_Direction:_
Convert the data below into a JSON list of strings, with one string for each line and blank lines left out.

[Start Input for this task]

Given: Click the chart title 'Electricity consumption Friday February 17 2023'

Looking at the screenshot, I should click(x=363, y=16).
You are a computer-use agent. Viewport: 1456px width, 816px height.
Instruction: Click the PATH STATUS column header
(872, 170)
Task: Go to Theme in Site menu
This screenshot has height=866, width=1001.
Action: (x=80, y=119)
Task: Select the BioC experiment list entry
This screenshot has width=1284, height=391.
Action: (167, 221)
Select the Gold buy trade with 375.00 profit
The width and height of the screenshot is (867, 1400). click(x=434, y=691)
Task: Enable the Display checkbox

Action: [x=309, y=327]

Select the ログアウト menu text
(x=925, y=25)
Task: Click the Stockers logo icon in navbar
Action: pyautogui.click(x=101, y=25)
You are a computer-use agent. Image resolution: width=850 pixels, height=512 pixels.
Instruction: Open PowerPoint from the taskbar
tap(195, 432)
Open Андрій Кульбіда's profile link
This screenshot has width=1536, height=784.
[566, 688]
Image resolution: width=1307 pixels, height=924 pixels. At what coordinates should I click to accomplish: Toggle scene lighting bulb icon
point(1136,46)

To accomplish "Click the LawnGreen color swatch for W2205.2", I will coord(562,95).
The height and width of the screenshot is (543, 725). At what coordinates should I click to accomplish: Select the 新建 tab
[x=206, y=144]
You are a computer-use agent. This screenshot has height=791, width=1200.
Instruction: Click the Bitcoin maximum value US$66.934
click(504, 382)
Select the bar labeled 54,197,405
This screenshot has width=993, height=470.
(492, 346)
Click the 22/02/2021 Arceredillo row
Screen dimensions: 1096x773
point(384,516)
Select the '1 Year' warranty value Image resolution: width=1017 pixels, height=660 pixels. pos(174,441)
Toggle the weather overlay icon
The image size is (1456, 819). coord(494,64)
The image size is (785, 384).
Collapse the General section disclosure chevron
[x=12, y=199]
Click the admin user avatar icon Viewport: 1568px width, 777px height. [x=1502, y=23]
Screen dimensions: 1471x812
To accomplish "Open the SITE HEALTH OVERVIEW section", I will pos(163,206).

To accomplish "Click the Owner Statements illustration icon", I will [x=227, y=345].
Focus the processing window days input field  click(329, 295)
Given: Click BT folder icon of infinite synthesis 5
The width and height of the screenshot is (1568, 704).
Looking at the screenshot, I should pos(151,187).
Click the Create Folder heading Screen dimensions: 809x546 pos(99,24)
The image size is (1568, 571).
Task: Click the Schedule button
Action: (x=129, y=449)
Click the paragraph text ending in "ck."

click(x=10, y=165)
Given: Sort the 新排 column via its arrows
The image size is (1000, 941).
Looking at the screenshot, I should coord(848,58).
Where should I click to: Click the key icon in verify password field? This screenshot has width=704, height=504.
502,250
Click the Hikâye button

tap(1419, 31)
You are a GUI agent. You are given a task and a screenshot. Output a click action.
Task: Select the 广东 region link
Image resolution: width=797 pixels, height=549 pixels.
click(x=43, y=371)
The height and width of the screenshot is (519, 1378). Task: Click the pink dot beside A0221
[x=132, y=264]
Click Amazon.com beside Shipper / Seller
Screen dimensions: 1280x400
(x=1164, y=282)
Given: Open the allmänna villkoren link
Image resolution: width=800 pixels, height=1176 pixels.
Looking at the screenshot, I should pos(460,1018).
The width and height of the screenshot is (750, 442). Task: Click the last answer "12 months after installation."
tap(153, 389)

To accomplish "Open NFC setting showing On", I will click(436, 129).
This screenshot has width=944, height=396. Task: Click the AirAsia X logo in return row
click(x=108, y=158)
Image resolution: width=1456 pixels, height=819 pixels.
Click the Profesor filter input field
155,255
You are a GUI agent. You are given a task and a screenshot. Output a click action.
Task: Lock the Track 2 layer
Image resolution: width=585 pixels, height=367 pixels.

[End Input for this task]

_Correct result:_
[
  "Given: Click the chart title 'Electricity consumption Friday February 17 2023'",
  "Looking at the screenshot, I should click(x=363, y=16).",
  "You are a computer-use agent. Viewport: 1456px width, 816px height.",
  "Instruction: Click the PATH STATUS column header",
  "(872, 170)",
  "Task: Go to Theme in Site menu",
  "This screenshot has height=866, width=1001.",
  "Action: (x=80, y=119)",
  "Task: Select the BioC experiment list entry",
  "This screenshot has width=1284, height=391.",
  "Action: (167, 221)",
  "Select the Gold buy trade with 375.00 profit",
  "The width and height of the screenshot is (867, 1400). click(x=434, y=691)",
  "Task: Enable the Display checkbox",
  "Action: [x=309, y=327]",
  "Select the ログアウト menu text",
  "(x=925, y=25)",
  "Task: Click the Stockers logo icon in navbar",
  "Action: pyautogui.click(x=101, y=25)",
  "You are a computer-use agent. Image resolution: width=850 pixels, height=512 pixels.",
  "Instruction: Open PowerPoint from the taskbar",
  "tap(195, 432)",
  "Open Андрій Кульбіда's profile link",
  "This screenshot has width=1536, height=784.",
  "[566, 688]",
  "Image resolution: width=1307 pixels, height=924 pixels. At what coordinates should I click to accomplish: Toggle scene lighting bulb icon",
  "point(1136,46)",
  "To accomplish \"Click the LawnGreen color swatch for W2205.2\", I will coord(562,95).",
  "The height and width of the screenshot is (543, 725). At what coordinates should I click to accomplish: Select the 新建 tab",
  "[x=206, y=144]",
  "You are a computer-use agent. This screenshot has height=791, width=1200.",
  "Instruction: Click the Bitcoin maximum value US$66.934",
  "click(504, 382)",
  "Select the bar labeled 54,197,405",
  "This screenshot has width=993, height=470.",
  "(492, 346)",
  "Click the 22/02/2021 Arceredillo row",
  "Screen dimensions: 1096x773",
  "point(384,516)",
  "Select the '1 Year' warranty value Image resolution: width=1017 pixels, height=660 pixels. pos(174,441)",
  "Toggle the weather overlay icon",
  "The image size is (1456, 819). coord(494,64)",
  "The image size is (785, 384).",
  "Collapse the General section disclosure chevron",
  "[x=12, y=199]",
  "Click the admin user avatar icon Viewport: 1568px width, 777px height. [x=1502, y=23]",
  "Screen dimensions: 1471x812",
  "To accomplish \"Open the SITE HEALTH OVERVIEW section\", I will pos(163,206).",
  "To accomplish \"Click the Owner Statements illustration icon\", I will [x=227, y=345].",
  "Focus the processing window days input field  click(329, 295)",
  "Given: Click BT folder icon of infinite synthesis 5",
  "The width and height of the screenshot is (1568, 704).",
  "Looking at the screenshot, I should pos(151,187).",
  "Click the Create Folder heading Screen dimensions: 809x546 pos(99,24)",
  "The image size is (1568, 571).",
  "Task: Click the Schedule button",
  "Action: (x=129, y=449)",
  "Click the paragraph text ending in \"ck.\"",
  "click(x=10, y=165)",
  "Given: Sort the 新排 column via its arrows",
  "The image size is (1000, 941).",
  "Looking at the screenshot, I should coord(848,58).",
  "Where should I click to: Click the key icon in verify password field? This screenshot has width=704, height=504.",
  "502,250",
  "Click the Hikâye button",
  "tap(1419, 31)",
  "You are a GUI agent. You are given a task and a screenshot. Output a click action.",
  "Task: Select the 广东 region link",
  "Image resolution: width=797 pixels, height=549 pixels.",
  "click(x=43, y=371)",
  "The height and width of the screenshot is (519, 1378). Task: Click the pink dot beside A0221",
  "[x=132, y=264]",
  "Click Amazon.com beside Shipper / Seller",
  "Screen dimensions: 1280x400",
  "(x=1164, y=282)",
  "Given: Open the allmänna villkoren link",
  "Image resolution: width=800 pixels, height=1176 pixels.",
  "Looking at the screenshot, I should pos(460,1018).",
  "The width and height of the screenshot is (750, 442). Task: Click the last answer \"12 months after installation.\"",
  "tap(153, 389)",
  "To accomplish \"Open NFC setting showing On\", I will click(436, 129).",
  "This screenshot has width=944, height=396. Task: Click the AirAsia X logo in return row",
  "click(x=108, y=158)",
  "Image resolution: width=1456 pixels, height=819 pixels.",
  "Click the Profesor filter input field",
  "155,255",
  "You are a GUI agent. You are given a task and a screenshot. Output a click action.",
  "Task: Lock the Track 2 layer",
  "Image resolution: width=585 pixels, height=367 pixels."
]